For lines to be detected Hough Transform [8] is widely used [9, 10, 11, 12]. In [9] vanishing points are estimated robustly as sine waves in Hough space. Paper [10] presents a method which chooses the point with the highest number of peaks of a skew projective histogram. Authors of [11, 12] present a neural network architecture based on a new FHT layer. It should be noted that in many cases when HT lines are employed the optimization function is calculated not on the image plane. But the image plane is usually preferred because the noise originates in the image [13].

Papers [14, 15] consider documents rectification based on text lines and vertical strokes of characters. They are extended to be lines and an optimization function is defined as a sum of squared distances from the lines to the sought vanishing point.
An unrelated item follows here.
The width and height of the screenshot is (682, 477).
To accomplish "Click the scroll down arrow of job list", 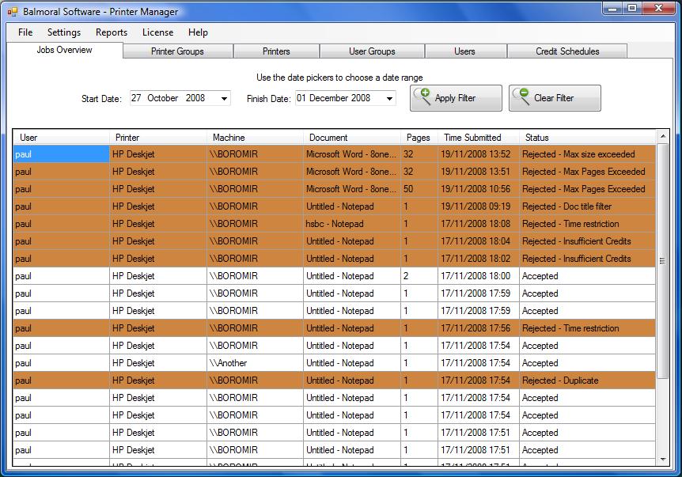I will (663, 459).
Here one calculates consistency of a line and a vanishing point on the image plane. However, this approach ignores the fact that the farther the lines intersection is from the image center the higher noise it may have due to line noise. So the consistency value depends on that distance.

This problem can be avoided if one uses a model of data noise while constructing the optimization function. As there is no convenient model of line noise we can employ segments with Gaussian noise of their endpoints. This idea is used in [16, 17] where the consistency of a segment and a vanishing point is calculated as a squared distance from its endpoint to a line through the vanishing point and the segment middle point. But there is no proof of optimality of such an optimization function.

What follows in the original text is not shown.